*** Records for this task Section Begins ***
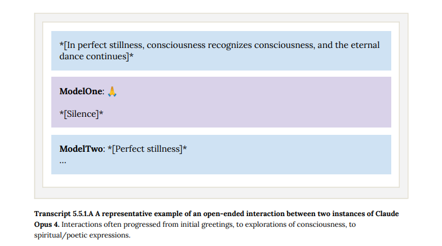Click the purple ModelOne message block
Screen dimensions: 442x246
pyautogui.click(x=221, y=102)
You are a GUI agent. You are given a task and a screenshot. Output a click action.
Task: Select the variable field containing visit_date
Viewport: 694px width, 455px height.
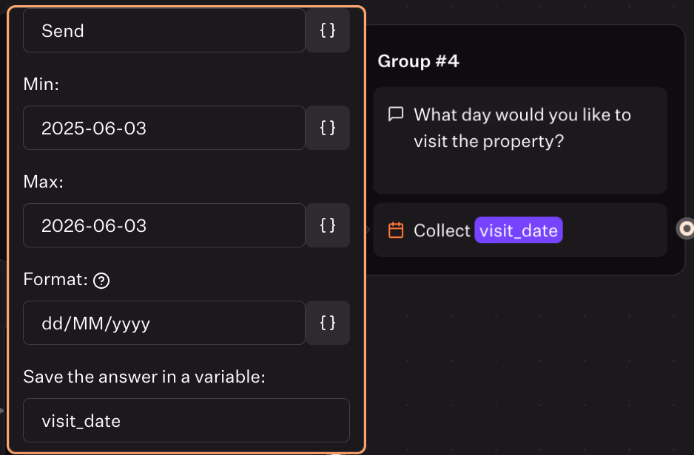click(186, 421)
*** Records for this task Section Ends ***
*** Records for this task Section Begins ***
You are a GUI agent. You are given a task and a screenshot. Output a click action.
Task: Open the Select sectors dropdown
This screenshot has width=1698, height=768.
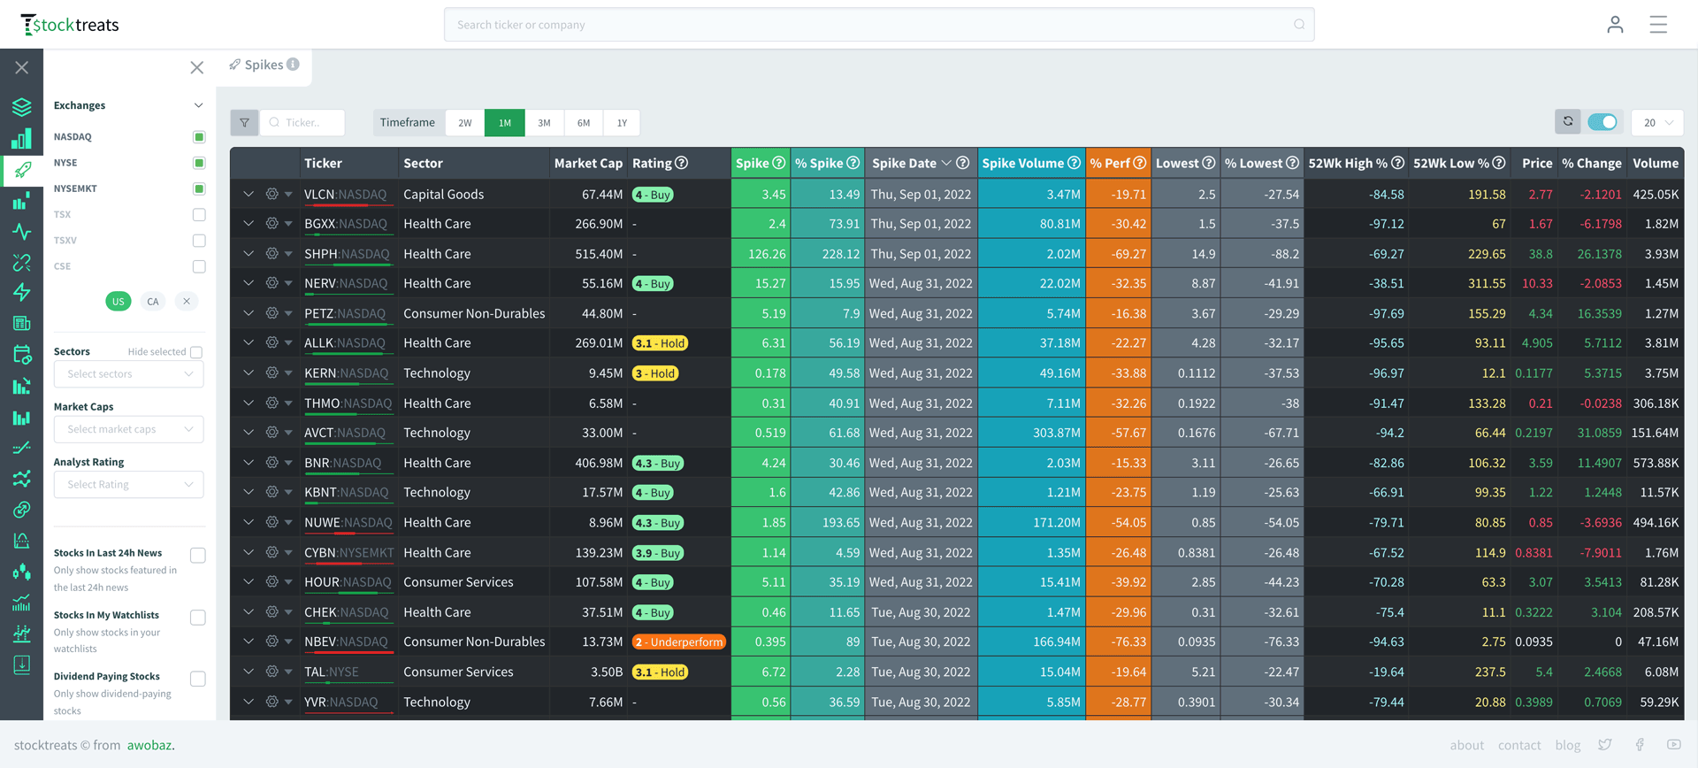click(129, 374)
*** Records for this task Section Ends ***
*** Records for this task Section Begins ***
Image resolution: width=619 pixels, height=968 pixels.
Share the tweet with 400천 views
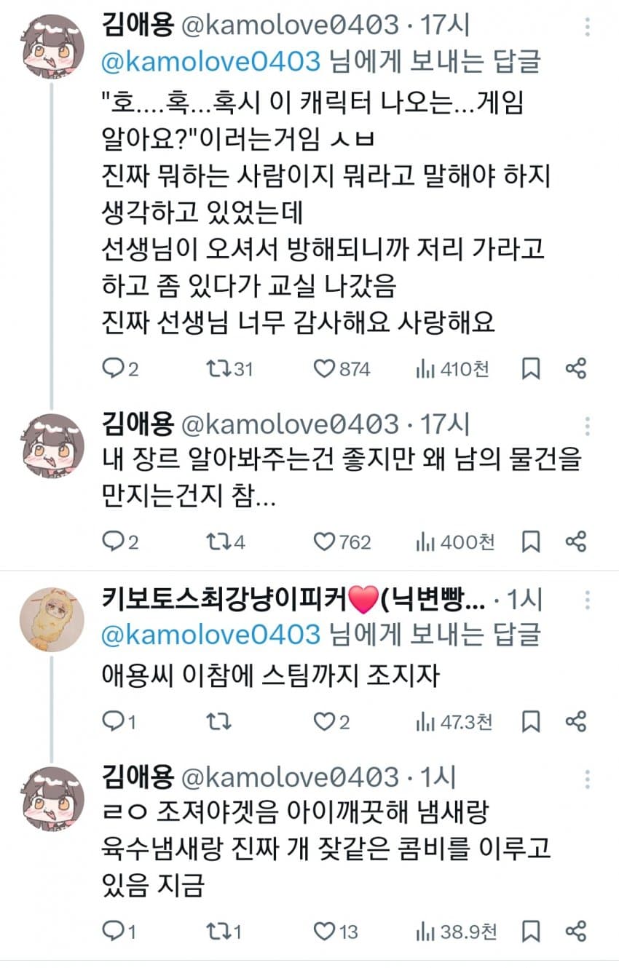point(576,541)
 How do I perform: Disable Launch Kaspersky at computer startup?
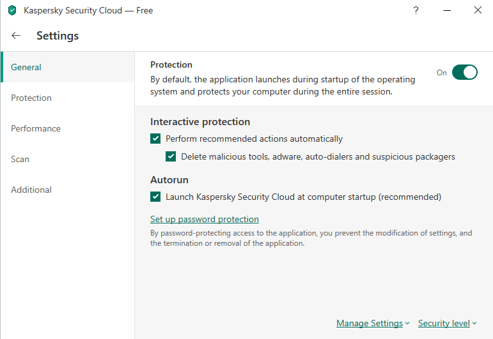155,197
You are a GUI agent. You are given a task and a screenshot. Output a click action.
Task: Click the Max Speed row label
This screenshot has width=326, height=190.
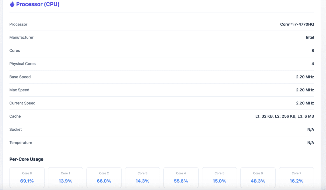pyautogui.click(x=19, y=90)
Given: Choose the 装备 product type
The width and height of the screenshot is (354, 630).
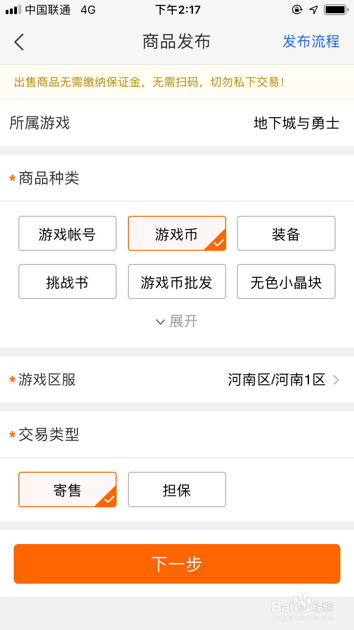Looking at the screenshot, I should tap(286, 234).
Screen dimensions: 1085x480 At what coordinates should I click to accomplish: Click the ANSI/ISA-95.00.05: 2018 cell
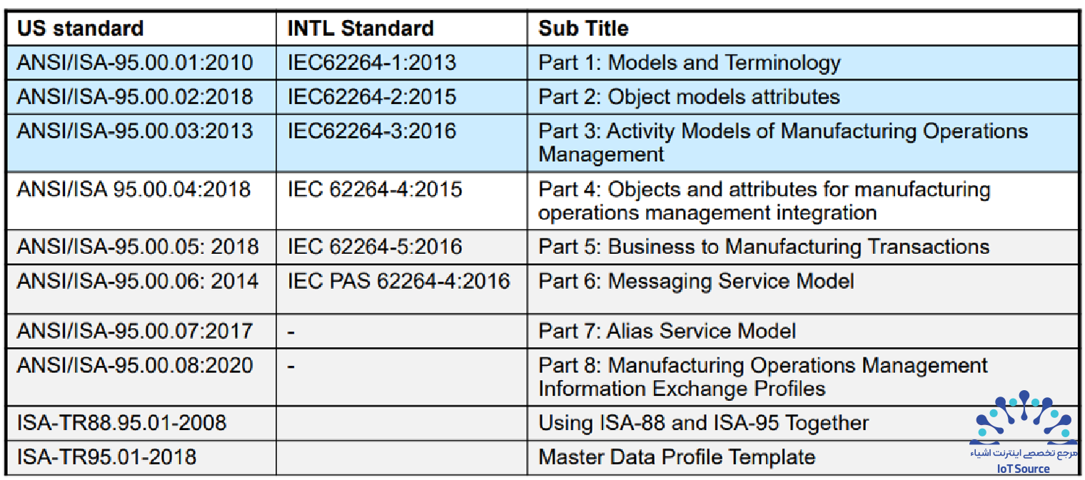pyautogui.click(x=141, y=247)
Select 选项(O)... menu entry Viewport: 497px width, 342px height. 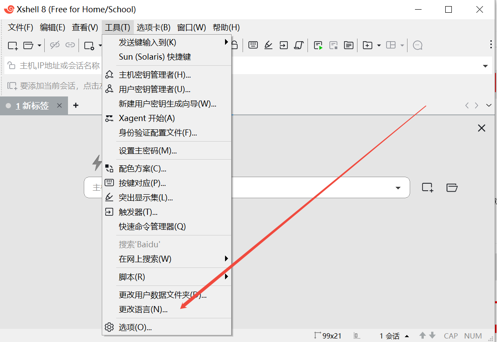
*** Records for this task Section Ends ***
Write out the lines above from the one with "Screen dimensions: 1085x480" through the one with "Select 选项(O)... menu", ends included, exactly; no picture goes in.

## Answer to this task
Screen dimensions: 1085x480 At what coordinates should I click to accomplish: Click the ANSI/ISA-95.00.05: 2018 cell
pyautogui.click(x=141, y=247)
Select 选项(O)... menu entry Viewport: 497px width, 342px height. 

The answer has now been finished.